CECI n'est pas EXECUTE 1er Octobre 1853

Année 1853 |

1er Octobre 1853

Alfred de Falloux à Francisque de Corcelle

Caradeuc, 1er octobre 1853

Je vous écris dans la chambre d'autrui et à la hâte.

Cher ami,

Vous dédommagez si bien des privations que vous imposez qu'on se trouve encore obligé de vous remercier au moment même où on se croyait le droit de se plaindre. Je trouvais bien fort long votre silence, et j'en étais tout désolé ; ce matin je me trouve fort ingrat et je me demande où j'avais le cœur lorsqu'il songeait à murmurer contre vous!
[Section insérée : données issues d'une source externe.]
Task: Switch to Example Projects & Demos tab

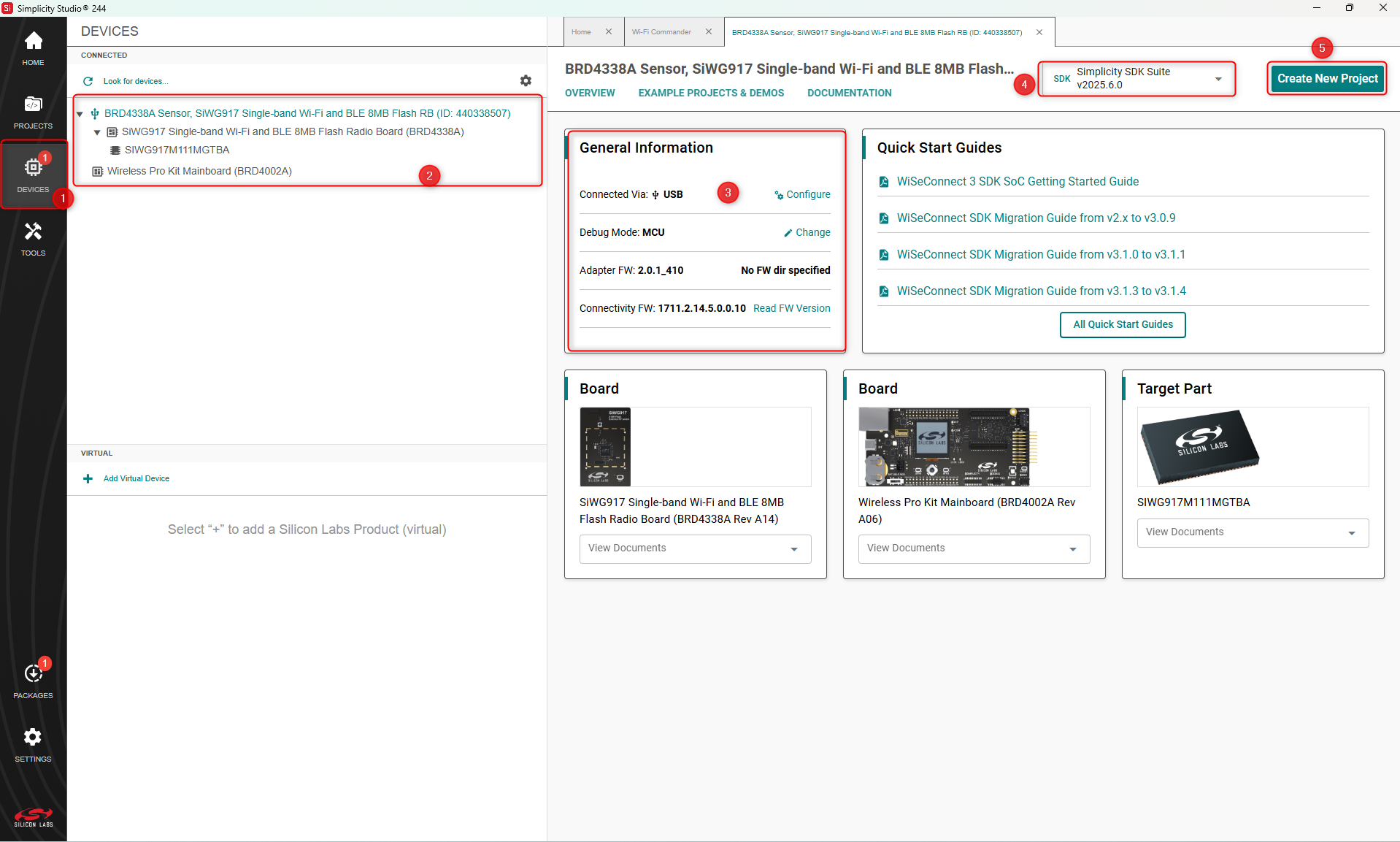Action: (711, 93)
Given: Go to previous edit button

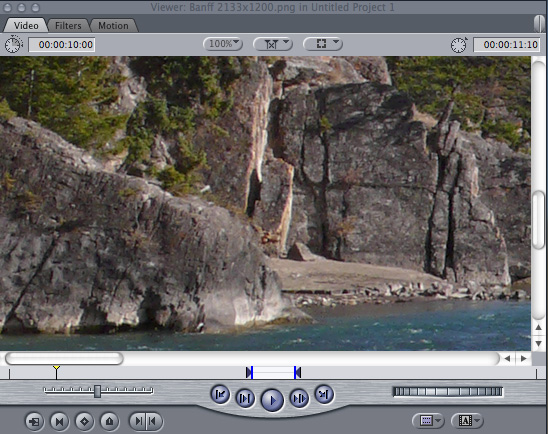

Pardonnez-moi donc et surtout continuez ce que vous avez si bien commencé. Cette prompte lettre en annonce deux autres, et ces deux autres sont pour moi la clé de tout un monde en même temps que le gage d'une des confiances et d'une des bontés qui me sont le plus chers en ce monde.

Mon accident n'a eu aucune suite grave, mais les indispensables sangsues m'ont laissé un peu de faiblesse, mal soignée dans le premier moment parce que je suis venu ici le plus vite possible afin d'y arriver avant les alarmes exagérées. J'ai réussi dans ce but grâce à Dieu, et j'ai trouvé par surcroît tout mon monde en excellent état. Lundi, après demain, nous retournons tous au Bourg d’Iré et pour n’en plus bouger de l'hiver. C'est vous dire, cher ami, avec quelle impatience vous allez y être attendu! Ma femme a bien vivement senti le regret de vous avoir manqué et je ne l'ai jamais consolée que par l’espérance que vous venez me confirmer ; ne nous trompez donc pas, je vous en supplie! Mes mes convives sont guéris, leur ouvrage vous le prouvera quand ils vous reverront.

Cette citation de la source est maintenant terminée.